▶ **What the exercise asks**: The records below must be transcribed exactly, with each picture left out.

▶ **Stored data**:

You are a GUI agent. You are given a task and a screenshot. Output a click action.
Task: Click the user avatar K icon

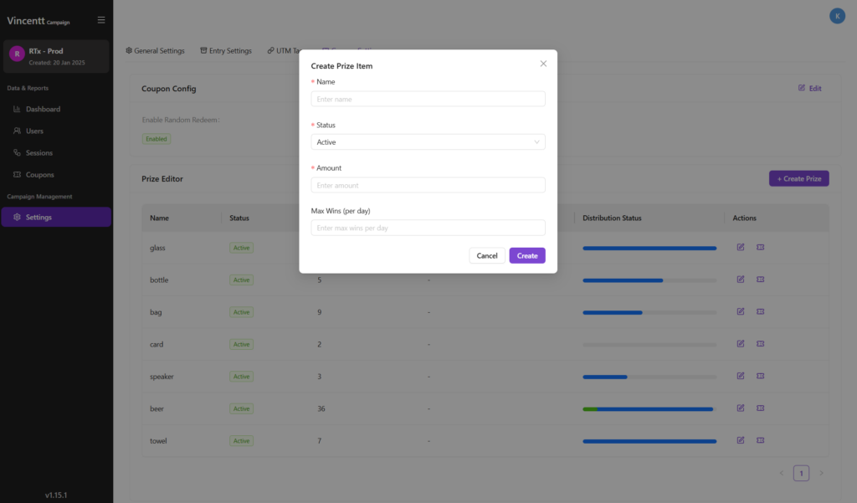pos(836,16)
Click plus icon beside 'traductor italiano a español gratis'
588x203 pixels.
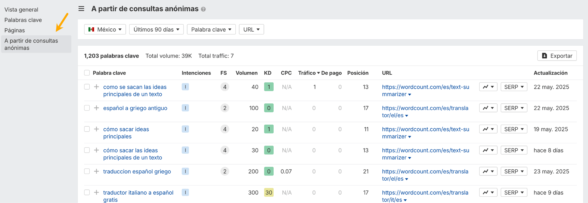click(x=96, y=192)
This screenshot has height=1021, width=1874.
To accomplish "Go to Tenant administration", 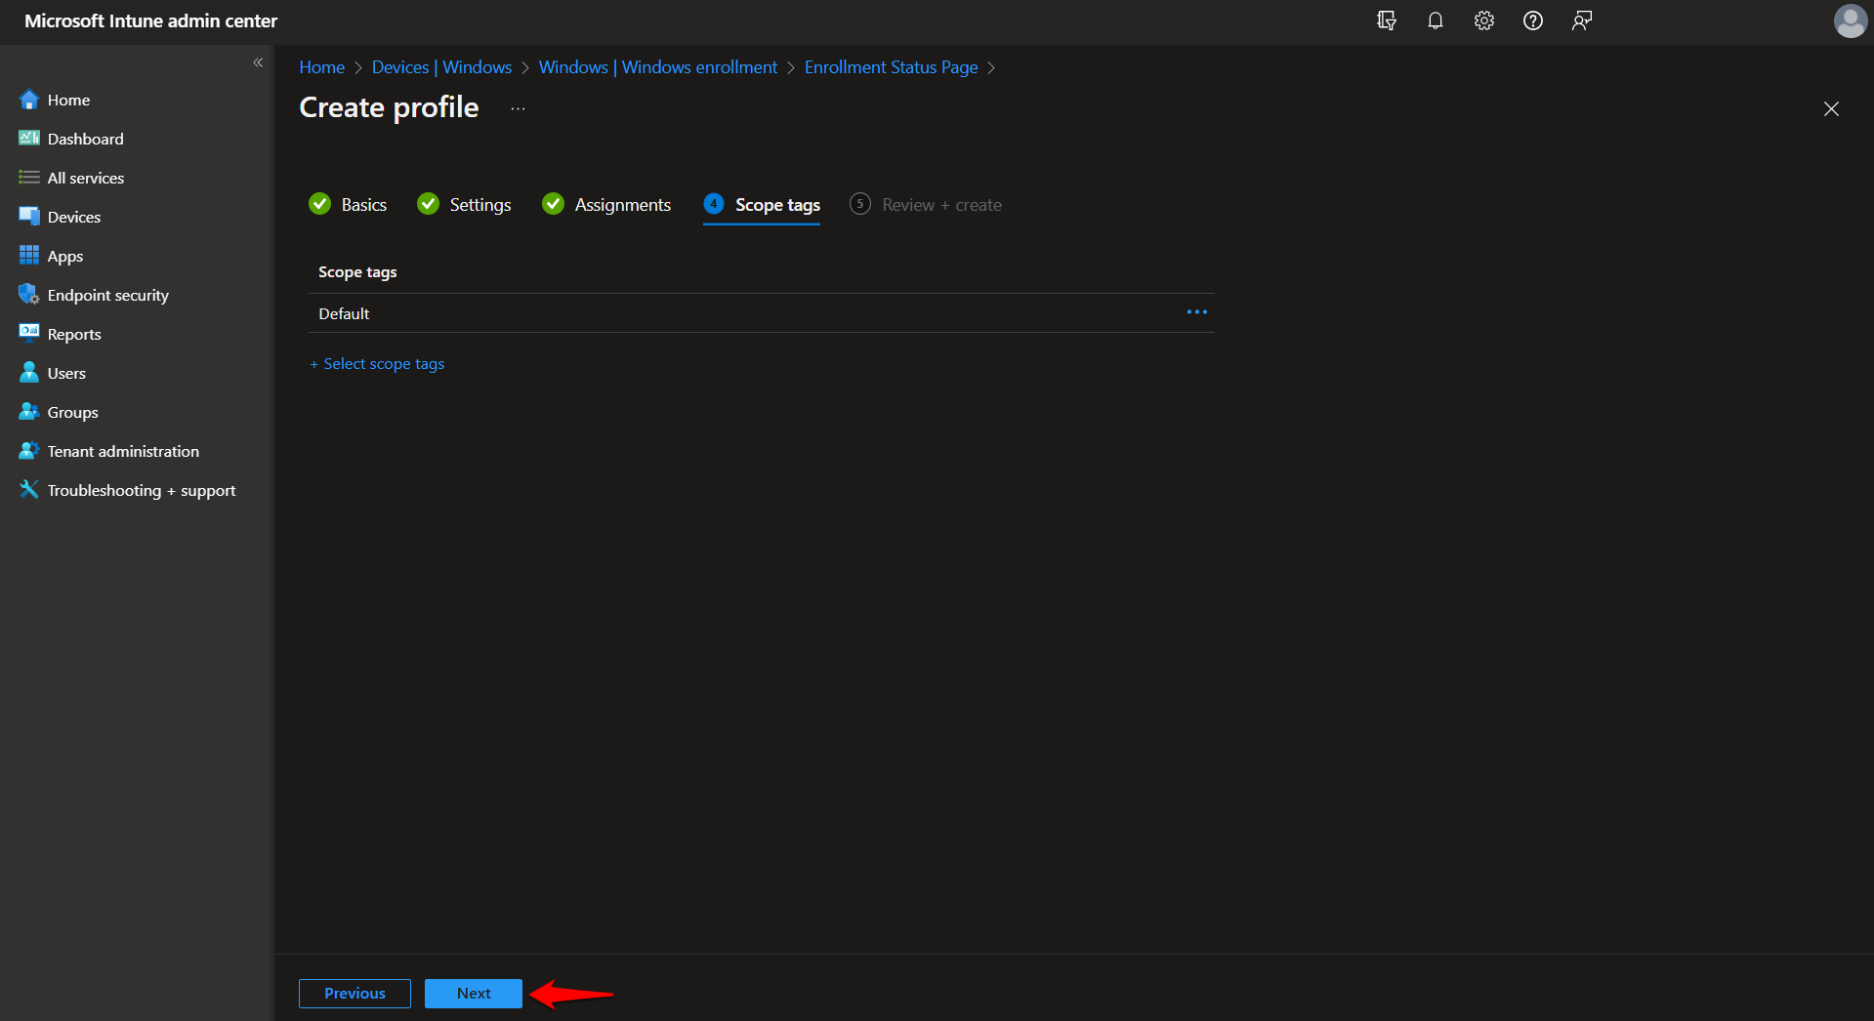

▶ **Exercise result**:
You are a GUI agent. You are given a task and a screenshot. Output a click action.
Task: Click the user avatar K icon

pos(836,16)
Click plus icon beside 'traductor italiano a español gratis'
588x203 pixels.
click(x=96, y=192)
This screenshot has height=1021, width=1874.
To accomplish "Go to Tenant administration", 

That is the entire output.